Saving Scotland’s Red Squirrels has received multiple reports of red squirrels with suspected squirrel-pox virus in Johnsfield just outside Lockerbie. Locals are urged to remain vigilant as this fatal disease could have serious consequences for the local red squirrel population.
Within the past few weeks, and over the festive period, several individual red squirrels have been spotted by members of the public which appear to display classic symptoms of the deadly disease. Very sadly at least 10 red squirrels have been found dead in the area due to suspected squirrelpox.
Squirrelpox is a virus carried by grey squirrels which appears not to affect them and is not considered harmful to humans, but when passed to red squirrels, the virus is often lethal. Symptoms include weeping lesions on the face, paws and genitalia, which prevent the red squirrel from eating, drinking or moving. As a result, it is usually fatal within two weeks and an outbreak can cause local numbers to crash.
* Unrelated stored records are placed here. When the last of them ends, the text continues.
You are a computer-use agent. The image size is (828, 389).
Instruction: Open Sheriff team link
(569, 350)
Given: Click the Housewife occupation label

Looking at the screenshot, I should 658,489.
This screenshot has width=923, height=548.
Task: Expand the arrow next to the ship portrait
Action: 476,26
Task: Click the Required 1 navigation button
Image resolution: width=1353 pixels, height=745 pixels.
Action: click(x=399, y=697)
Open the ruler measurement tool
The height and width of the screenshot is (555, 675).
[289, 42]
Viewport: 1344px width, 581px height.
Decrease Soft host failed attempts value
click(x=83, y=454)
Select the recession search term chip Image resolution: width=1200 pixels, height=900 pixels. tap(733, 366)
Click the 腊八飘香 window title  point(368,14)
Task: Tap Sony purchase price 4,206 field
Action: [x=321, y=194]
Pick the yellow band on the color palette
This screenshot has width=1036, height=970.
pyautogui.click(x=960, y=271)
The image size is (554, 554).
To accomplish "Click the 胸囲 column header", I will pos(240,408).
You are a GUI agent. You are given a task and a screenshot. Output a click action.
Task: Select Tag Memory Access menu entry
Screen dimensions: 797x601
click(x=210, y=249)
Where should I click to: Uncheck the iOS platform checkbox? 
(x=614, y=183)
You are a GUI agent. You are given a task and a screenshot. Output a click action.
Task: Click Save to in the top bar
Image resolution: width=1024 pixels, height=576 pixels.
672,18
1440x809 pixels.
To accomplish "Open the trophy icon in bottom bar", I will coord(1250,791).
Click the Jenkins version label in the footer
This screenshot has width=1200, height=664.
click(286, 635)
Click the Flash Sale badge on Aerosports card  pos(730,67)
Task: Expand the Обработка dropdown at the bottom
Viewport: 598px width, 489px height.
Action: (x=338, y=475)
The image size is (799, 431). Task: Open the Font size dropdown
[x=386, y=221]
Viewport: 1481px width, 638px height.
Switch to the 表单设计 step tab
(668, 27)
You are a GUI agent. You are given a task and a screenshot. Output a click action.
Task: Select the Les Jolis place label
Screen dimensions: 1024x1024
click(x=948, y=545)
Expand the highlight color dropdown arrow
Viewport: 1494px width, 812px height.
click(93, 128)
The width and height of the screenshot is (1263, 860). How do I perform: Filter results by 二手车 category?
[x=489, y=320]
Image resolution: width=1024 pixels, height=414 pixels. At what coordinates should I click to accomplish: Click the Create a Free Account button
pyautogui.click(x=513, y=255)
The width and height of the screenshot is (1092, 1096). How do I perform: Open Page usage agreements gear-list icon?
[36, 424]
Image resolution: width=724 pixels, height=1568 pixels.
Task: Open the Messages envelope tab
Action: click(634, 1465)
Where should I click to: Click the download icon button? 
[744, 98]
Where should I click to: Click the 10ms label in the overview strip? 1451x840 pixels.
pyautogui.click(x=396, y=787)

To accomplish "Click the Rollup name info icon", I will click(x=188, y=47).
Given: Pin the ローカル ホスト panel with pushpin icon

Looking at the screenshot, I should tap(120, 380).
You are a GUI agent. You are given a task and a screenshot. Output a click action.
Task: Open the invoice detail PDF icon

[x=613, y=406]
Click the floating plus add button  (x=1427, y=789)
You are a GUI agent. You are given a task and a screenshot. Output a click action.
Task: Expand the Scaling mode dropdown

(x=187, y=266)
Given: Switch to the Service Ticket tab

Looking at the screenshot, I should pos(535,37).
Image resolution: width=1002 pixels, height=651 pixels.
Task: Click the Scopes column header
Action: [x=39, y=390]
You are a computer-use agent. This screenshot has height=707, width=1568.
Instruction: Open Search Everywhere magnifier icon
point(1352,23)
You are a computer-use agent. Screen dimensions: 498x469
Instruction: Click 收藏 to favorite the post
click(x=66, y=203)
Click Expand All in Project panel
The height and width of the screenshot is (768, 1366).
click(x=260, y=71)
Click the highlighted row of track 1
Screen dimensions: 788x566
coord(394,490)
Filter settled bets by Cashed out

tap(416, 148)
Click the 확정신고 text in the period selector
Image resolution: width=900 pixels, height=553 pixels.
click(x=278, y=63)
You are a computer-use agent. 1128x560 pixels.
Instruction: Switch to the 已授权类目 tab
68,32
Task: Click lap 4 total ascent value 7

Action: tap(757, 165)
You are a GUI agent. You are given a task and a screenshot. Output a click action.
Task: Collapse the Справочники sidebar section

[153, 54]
Andrew Hodgkinson, Project Officer for Saving Scotland’s Red Squirrels said: “This is a particularly vulnerable time for red squirrels, as they prepare for the upcoming mating season and increase contact with one another. We have deployed our emergency squirrelpox outbreak response measures, and as such locals can expect to see an increased staff and volunteer presence in the area as we increase grey control efforts in the region in a bid to stem the outbreak.”
The first known squirrelpox outbreak in Scotland occurred in 2007 near Lockerbie and since then the disease has arisen in various red squirrel populations across the south. Pox carrying grey squirrels are now considered to be widespread throughout South Scotland and the disease could therefore be transferred to local red squirrel populations in any area.
However, despite outbreaks in various areas over the years, targeted grey squirrel control work has ensured that the local red squirrel populations have successfully recovered. Research published in 2016 by Professor Andy White and colleagues has shown that when grey squirrel numbers are kept low, red squirrels are given enough time to repopulate an area after suffering a major decline.
Nicole Still, Programme Manager for Saving Scotland’s Red Squirrels said: “It is devastating to learn of this squirrelpox outbreak. Members of the public can help by reporting all sightings of red and grey squirrels to us via our website, thoroughly cleaning all garden feeders with an anti-viral solution which is available from most local farm supply shops, taking feeders down for 2-4 weeks, and posting any dead red squirrel carcasses found to the Royal (Dick) School of Veterinary Studies for post-mortem analysis.”
People can report their sightings of both red and grey squirrels at scottishsquirrels.org.uk. Details for how to post carcasses to the Vet School and how to effectively clean feeders can also be found on the site. Although Squirrelpox is not considered harmful to humans, anyone who sees a sick red squirrel is advised not to approach it, but instead contact the project for advice.
Saving Scotland’s Red Squirrels is a partnership project led by the Scottish Wildlife Trust and supported by the Scottish Government and The National Lottery Heritage Fund, thanks to National Lottery players, along with other partners.